From the National Archives in Chicago, I plucked a minor, minor memo from Walter Zinn to managers at his new Argonne laboratory. In a sense the memo says little but asides such as this one are useful because they signal the attitudes then prevalent. It comforts me that Zinn, such a relentless pursuer of nuclear energy, was also passionate about day-to-day safety.
A recent accident in our Laboratory emphasizes once more the necessity for everyone’s obeying a longstanding rule in this Laboratory. This rule is and has been that persons working with radioactive or otherwise toxic materials must not do so at night unless all proper precautions for handling an accident have been taken. This clearly prohibits a person’s working by himself on such an experiment.
Zinn, Walter H. 1947. Zinn to Group Leaders & Division Directors, Apr. 2, 1947. “5 of 7,” Box 2, Records of the Laboratory Director’s Office, Program Correspondence Files, 1945-1953, RG 326. NARA-GL, Chicago, Illinois.

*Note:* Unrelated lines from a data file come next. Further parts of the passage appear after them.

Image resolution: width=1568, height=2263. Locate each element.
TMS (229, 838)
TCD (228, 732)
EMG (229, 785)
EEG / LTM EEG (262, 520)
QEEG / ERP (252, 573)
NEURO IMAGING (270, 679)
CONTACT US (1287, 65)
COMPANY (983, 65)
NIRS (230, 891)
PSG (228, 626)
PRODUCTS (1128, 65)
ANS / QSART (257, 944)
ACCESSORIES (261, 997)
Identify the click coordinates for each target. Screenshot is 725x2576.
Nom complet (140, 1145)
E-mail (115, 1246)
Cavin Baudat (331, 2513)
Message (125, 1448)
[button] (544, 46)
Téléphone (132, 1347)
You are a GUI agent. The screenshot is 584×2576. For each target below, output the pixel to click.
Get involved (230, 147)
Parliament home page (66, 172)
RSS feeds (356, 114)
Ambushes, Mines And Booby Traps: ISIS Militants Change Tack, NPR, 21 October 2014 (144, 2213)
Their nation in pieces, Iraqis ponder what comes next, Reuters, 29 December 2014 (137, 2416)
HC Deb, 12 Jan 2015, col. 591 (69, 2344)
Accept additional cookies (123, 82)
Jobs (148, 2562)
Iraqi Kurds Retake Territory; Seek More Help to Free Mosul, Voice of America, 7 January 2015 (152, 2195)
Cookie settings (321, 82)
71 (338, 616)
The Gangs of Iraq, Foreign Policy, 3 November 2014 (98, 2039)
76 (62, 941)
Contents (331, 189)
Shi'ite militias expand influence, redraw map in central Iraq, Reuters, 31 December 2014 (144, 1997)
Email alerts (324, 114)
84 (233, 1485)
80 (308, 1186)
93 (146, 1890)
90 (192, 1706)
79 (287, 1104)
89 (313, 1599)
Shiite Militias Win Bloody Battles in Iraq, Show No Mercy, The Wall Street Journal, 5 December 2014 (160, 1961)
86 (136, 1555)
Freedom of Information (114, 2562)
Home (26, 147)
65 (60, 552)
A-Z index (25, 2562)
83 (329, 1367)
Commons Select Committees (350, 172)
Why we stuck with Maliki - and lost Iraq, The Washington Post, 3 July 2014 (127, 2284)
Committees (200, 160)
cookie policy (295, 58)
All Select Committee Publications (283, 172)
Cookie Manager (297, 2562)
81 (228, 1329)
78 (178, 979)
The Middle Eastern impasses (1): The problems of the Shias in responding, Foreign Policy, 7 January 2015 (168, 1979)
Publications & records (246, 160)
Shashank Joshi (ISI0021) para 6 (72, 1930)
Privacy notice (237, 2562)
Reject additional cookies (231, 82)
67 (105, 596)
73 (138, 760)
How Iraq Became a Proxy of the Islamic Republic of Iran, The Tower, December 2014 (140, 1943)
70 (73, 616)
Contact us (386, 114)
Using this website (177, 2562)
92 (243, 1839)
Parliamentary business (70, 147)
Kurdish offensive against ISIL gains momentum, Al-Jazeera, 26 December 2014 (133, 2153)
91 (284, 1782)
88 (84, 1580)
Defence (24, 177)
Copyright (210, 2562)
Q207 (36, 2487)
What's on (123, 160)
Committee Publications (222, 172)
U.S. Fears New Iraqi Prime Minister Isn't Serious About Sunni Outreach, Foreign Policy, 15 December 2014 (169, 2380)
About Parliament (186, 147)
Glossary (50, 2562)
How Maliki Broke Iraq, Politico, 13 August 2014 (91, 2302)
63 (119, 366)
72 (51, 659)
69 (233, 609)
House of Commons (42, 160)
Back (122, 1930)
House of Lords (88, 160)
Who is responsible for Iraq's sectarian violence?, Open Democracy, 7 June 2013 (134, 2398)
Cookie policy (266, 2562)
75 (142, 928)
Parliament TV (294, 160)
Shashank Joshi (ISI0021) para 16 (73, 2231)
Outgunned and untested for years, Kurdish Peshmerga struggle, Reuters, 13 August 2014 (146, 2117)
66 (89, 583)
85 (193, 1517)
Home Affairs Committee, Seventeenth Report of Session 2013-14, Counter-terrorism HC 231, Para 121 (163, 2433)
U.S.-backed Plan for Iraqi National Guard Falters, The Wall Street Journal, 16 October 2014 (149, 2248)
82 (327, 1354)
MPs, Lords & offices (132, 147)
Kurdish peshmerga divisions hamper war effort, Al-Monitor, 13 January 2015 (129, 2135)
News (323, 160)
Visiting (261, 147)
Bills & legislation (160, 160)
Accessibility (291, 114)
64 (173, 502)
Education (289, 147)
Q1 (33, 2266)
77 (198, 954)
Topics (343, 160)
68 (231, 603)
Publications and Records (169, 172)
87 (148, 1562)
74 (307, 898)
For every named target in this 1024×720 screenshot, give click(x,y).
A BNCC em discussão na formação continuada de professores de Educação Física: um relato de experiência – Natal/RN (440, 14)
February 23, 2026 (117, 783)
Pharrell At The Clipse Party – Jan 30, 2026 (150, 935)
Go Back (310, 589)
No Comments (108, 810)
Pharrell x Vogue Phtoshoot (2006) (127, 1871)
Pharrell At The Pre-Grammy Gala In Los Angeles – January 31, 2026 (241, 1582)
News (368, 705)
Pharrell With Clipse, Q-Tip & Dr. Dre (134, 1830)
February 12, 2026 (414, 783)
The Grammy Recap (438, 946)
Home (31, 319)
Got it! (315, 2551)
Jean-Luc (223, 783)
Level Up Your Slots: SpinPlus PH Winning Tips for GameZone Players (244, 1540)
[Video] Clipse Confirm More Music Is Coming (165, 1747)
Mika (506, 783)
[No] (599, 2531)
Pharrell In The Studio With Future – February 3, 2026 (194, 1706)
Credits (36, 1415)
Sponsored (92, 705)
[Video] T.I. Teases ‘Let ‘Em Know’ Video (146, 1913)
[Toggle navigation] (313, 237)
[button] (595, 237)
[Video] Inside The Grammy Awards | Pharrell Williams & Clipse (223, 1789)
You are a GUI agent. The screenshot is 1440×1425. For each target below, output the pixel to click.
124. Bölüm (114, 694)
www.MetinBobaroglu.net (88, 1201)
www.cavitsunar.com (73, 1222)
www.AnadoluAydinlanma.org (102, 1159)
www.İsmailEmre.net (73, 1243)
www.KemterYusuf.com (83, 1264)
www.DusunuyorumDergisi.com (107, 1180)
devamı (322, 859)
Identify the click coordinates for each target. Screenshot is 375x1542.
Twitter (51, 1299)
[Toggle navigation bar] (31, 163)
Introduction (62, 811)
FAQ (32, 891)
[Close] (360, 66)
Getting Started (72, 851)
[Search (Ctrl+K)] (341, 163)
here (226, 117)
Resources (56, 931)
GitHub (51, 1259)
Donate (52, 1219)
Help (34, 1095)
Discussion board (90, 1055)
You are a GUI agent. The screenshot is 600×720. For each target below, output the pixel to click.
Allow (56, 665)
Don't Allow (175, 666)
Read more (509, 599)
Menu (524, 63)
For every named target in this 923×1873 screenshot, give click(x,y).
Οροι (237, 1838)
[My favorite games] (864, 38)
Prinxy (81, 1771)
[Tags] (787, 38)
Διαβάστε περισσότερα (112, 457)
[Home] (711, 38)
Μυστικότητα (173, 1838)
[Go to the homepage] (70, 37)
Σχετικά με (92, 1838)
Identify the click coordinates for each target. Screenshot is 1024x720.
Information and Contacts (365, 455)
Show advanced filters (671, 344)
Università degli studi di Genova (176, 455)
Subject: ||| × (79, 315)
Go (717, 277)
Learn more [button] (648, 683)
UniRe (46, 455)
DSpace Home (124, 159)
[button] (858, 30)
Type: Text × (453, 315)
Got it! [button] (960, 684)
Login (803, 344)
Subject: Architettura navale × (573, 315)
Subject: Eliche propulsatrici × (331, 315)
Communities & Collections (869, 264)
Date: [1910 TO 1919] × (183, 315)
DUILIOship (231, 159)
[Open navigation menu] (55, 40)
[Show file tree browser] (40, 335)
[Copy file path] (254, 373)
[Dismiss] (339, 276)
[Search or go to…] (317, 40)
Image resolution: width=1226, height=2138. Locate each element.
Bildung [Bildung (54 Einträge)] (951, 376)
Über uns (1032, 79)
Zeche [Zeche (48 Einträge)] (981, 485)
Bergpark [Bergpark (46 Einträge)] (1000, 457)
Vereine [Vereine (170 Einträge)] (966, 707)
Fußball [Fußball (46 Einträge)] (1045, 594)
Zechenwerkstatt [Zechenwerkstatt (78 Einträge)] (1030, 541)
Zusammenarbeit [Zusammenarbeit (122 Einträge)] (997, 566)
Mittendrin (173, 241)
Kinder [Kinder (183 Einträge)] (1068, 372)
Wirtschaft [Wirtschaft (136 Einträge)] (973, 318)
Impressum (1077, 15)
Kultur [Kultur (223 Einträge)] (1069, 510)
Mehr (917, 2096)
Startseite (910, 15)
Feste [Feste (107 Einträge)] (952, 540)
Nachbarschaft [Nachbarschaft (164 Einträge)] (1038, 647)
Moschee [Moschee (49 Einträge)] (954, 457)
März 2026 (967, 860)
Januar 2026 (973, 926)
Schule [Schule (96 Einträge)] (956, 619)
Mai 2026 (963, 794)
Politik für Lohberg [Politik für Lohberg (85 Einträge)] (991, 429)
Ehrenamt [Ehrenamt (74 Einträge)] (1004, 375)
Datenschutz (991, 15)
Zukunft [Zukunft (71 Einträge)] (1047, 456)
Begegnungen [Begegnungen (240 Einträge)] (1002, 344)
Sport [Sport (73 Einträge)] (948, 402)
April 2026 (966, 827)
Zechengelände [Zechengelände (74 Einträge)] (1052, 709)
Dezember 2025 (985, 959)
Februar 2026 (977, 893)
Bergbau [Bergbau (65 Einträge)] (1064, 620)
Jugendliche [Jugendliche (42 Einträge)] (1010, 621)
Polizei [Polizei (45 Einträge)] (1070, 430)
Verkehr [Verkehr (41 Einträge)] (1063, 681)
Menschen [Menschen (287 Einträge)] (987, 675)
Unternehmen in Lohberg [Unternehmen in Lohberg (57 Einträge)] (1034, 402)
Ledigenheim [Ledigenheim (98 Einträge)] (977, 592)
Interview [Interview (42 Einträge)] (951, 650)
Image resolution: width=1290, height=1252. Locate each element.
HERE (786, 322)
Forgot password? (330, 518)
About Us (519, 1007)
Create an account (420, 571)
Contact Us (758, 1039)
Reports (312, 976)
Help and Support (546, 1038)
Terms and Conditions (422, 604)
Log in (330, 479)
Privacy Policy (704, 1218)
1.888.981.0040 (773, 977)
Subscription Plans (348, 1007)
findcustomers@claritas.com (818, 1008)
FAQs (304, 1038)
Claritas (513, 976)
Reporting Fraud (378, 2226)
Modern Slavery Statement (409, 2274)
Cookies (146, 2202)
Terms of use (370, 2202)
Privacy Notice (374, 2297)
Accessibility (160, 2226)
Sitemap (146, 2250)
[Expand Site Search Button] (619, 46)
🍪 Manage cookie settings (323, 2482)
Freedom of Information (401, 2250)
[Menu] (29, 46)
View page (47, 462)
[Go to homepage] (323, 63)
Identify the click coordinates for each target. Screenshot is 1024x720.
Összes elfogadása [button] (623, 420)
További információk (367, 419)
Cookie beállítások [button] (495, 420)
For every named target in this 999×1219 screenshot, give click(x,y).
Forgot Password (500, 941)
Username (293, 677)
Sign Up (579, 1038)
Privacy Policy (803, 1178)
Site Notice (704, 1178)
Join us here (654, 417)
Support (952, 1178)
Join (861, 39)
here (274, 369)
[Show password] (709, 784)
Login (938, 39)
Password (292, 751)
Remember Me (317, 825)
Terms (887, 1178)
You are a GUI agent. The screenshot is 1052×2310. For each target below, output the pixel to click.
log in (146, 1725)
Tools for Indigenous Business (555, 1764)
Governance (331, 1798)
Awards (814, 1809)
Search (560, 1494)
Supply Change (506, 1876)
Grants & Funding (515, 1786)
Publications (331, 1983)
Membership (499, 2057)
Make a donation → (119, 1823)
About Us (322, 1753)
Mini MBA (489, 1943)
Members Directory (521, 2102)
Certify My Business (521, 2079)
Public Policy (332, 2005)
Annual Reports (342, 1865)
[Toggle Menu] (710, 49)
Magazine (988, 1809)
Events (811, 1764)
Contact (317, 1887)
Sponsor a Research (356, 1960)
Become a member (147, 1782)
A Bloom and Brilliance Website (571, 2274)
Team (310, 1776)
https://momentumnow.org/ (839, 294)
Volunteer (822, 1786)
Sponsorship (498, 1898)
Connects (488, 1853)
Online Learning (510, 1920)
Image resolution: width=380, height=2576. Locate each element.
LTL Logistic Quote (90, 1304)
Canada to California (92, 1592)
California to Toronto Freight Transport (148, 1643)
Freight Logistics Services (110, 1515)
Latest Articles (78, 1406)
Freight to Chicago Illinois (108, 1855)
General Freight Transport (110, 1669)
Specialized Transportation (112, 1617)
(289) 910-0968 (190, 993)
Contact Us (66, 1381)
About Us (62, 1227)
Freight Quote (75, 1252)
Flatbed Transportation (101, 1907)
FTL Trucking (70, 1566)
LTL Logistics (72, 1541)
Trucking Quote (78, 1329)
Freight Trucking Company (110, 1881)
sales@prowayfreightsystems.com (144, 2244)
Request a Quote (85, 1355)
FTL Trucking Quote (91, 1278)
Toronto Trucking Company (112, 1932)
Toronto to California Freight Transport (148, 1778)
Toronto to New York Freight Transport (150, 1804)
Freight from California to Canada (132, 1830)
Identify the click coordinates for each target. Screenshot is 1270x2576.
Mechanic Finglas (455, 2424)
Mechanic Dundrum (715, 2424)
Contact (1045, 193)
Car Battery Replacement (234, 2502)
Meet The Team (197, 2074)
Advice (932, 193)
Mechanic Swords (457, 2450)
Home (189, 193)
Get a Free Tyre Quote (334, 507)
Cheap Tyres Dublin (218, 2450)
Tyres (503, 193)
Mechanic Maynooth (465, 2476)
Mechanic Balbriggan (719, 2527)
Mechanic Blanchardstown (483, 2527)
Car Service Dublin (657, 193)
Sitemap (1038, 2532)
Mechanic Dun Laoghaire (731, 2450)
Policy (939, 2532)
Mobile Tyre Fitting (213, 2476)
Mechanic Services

In a short time specific instructions for the procedure required in order to be able to work at night will be issued to you. In the meantime you are instructed to do no work after hours in the Laboratory in which any hazard whatsoever is involved without the permission of a Division Director and the knowledge and consent of the Health-Physics and Medical Departments.
(As a further aside, note that he refers to the Health-Physics Department. It’s interesting that this is a fully bedded down department, for the “profession” of Health Physics (it doesn’t have a dash any more) wasn’t “established” until sometime late in the Manhattan Project period.)